No I get it. It’s a crap shoot. But the way I look at it there’s 1000x more “broker” people out there that sooner or later are going to get into a bind at this rate. And the filthy rich guy isnt looking to buy a 20 year old boat. If $ doesn’t matter run it. I think a lot of people are going to be in a hard way within a year. And some of our toys that we think are the greatest those rich mofos think it’s trash so wouldn’t bother with them when they can buy whatever they want. Like you said 50/50 chance of being right. But with the prices right now I should be able to sell my boat that I’ve drove hard and put away wet for many years for at least double what I paid forever ago. Something’s gotta give.


----------



## Sharkbait11 (Apr 7, 2017)

Papa Liver said:


> No I get it. It’s a crap shoot. But the way I look at it there’s 1000x more “broker” people out there that sooner or later are going to get into a bind at this rate. And the filthy rich guy isnt looking to buy a 20 year old boat. If $ doesn’t matter run it. I think a lot of people are going to be in a hard way within a year. And some of our toys that we think are the greatest those rich mofos think it’s trash so wouldn’t bother with them when they can buy whatever they want. Like you said 50/50 chance of being right. But with the prices right now I should be able to sell my boat that I’ve drove hard and put away wet for many years for at least double what I paid forever ago. Something’s gotta give.

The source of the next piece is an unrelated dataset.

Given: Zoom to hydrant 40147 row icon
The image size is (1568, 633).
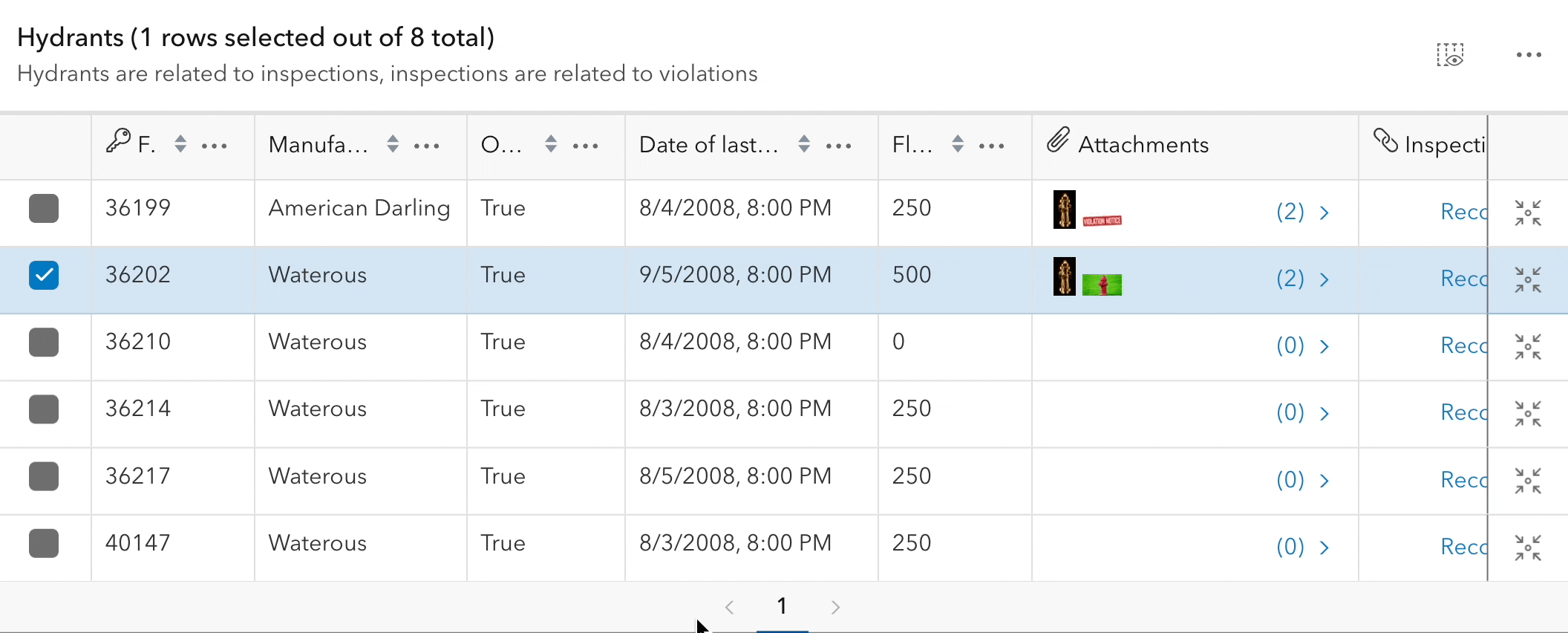Looking at the screenshot, I should coord(1528,548).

Its definitely an issue for sure. People are listing junk for way over what I think it should go for and you try and make an offer that makes sense but someone is going to pay the higher price and they know that. Almost nobody wants to negotiate their price unless they know they listed too high and trying to get as much as they can. Lots of expensive junk out there right now people trying to make a quick buck so I appreciate the advice on here from people that know a hell alot more about boats than me. I could maybe get by one more season on my boat but its not very safe at the moment and needs engine work, if anything Ill get something I can sell in a year or two that will hold its value so I can upgrade when Im able to shell out more.


----------



## Sharkbait11 (Apr 7, 2017)

Shoeman said:


> I'm always looking (shopping) and skip right over the Evinrudes. I know they are good motors and here in the Metro area we have great support with Lockemans, but the resale value will suffer over the years. To me it's old technology, yet I see new ones being sold right down the road from our marina. Some of these boats have 2 and 3 of them on the back and big dollar rigs. No thanks!
> 
> So what kind of hoops do you have to jump through buying a rig here? My last 2 rigs were bought out of State. I just couldn't find anything in my price range locally.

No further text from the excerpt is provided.